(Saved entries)
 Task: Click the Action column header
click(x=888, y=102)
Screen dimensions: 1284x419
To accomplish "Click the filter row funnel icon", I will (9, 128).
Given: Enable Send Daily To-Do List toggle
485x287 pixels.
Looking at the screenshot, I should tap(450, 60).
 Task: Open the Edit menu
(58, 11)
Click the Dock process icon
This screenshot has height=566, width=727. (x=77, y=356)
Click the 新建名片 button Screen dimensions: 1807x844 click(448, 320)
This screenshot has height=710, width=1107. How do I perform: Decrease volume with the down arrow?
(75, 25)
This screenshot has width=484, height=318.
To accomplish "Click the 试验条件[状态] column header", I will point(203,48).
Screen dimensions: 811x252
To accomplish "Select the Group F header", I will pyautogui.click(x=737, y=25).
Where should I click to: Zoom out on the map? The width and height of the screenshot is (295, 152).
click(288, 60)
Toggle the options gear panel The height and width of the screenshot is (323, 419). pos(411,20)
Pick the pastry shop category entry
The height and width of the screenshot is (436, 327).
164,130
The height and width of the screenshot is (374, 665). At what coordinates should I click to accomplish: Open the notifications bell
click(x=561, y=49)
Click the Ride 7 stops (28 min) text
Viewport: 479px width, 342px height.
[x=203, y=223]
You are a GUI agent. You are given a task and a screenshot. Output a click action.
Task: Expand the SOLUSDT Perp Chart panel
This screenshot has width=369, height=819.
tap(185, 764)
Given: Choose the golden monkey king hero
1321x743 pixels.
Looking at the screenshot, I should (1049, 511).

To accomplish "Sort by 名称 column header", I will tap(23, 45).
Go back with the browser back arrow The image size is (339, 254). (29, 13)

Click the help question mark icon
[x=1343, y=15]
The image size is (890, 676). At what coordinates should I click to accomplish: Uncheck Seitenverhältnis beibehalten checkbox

| Exercise |
Show each line of the records above that contains the string "size".

| Exercise result |
Go back with the browser back arrow The image size is (339, 254). (29, 13)
The image size is (890, 676). At what coordinates should I click to accomplish: Uncheck Seitenverhältnis beibehalten checkbox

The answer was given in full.